A 20-year-old Woodbridge man was sentenced to serve four years through the youthful offenders program for his part in the beating death of a homeless man. An additional 20-year imprisonment was suspended, based on 10 years of probation.

Robert Louis Wilkins, of 14718 Featherstone Road, pleaded guilty to voluntary manslaughter last September.

Prosecutors have described Wilkins as “the less culpable” in the attack on 37-year-old Kevin Frock, who purchased beer for Wilkins and William Carl Taylor on Sept. 16, 2001. Frock invited the young men to drink at his campsite behind Ashdale Plaza shopping center in Dale City. Afterwards, they beat him to death with a tree limb and a folding chair.

Taylor, 20, of Dale City was sentenced to 30 years in prison with five years suspended Sept. 5. He pleaded guilty to second-degree murder.

Thursday, Wilkins’ grandmother testified that her grandson was a “follower.”

“If he was violent, I did not recognize it,” Nancy Wilkinson said. The Peterstown, W.Va., resident said that her grandson had lived with her his senior year of high school and had been frequently picked on because of his small size.

The Commonwealth arranged a plea bargain with Wilkins because of his lack of previous record, his assistance in the investigation and because he turned himself in eight days after the killing, defense attorney Ronald Fahy said when arguing the court should accept the recommendation.

The bargain and its recommended sentence angered Frock’s older brother Frank and sister Peggy, who were in court Thursday. Both spoke in protest of the Common-wealth’s recommended sentence.

“We don’t go along with [the recommendation] at all … By his own hand, he crushed the skull of my brother,” Frank Frock said. “Manslaughter doesn’t make sense to me. All we want is justice.”

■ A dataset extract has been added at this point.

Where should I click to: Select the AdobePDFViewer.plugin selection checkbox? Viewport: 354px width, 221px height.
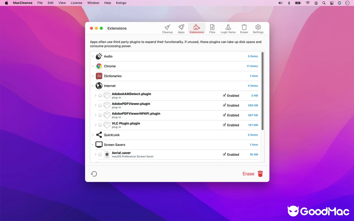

“We no longer have Kevin, but he has his life,” Peggy Frock said. “We as a family are just trying to get through this the best way we know how.”

Statements from the defense witness suggesting Wilkins’ troubled childhood didn’t affect the Frocks.

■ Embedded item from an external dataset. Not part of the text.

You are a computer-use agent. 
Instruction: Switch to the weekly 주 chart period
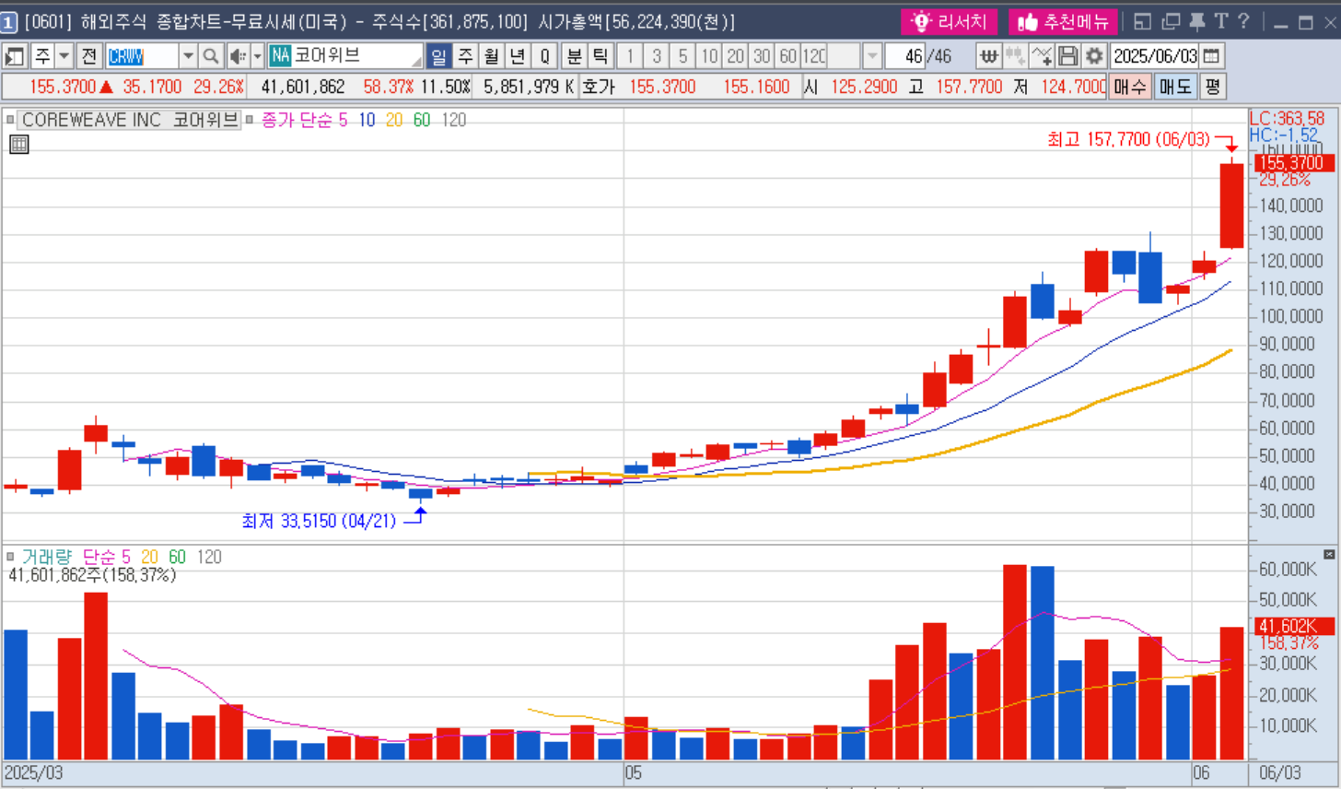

“I was in and out of foster homes [as a child],” Peggy Frock said. “I didn’t murder anyone.”

“It’s a tragic thing this family has to endure. I do stand by the recommendation. I understand why the family doesn’t agree,” Assistant Commonwealth’s Attorney W. Michael Phipps said.

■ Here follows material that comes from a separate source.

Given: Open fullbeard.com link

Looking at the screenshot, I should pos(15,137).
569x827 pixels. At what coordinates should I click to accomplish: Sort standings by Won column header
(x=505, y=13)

“It’s clear the Commonwealth doesn’t think [Wilkins] should be treated lightly,” sentencing Circuit Court Judge LeRoy F. Millette said. “I don’t think anybody is minimizing the case. The issue with Mr. Wilkins is participation.”

Millette considered the sentence given to Wilkins’ co-defendant, Taylor. Millette suggested the Commonwealth had treated Wilkins “about the same” since Wilkins’ total sentence is 24 years, should the suspended time be imposed. The suspended time could be imposed if Wilkins violates his 10-year probation.

“I did learn my lesson,” said Wilkins, who has served 16 months in prison. “I am very, very sorry. I didn’t think he was a bad guy — I tried to stop it.”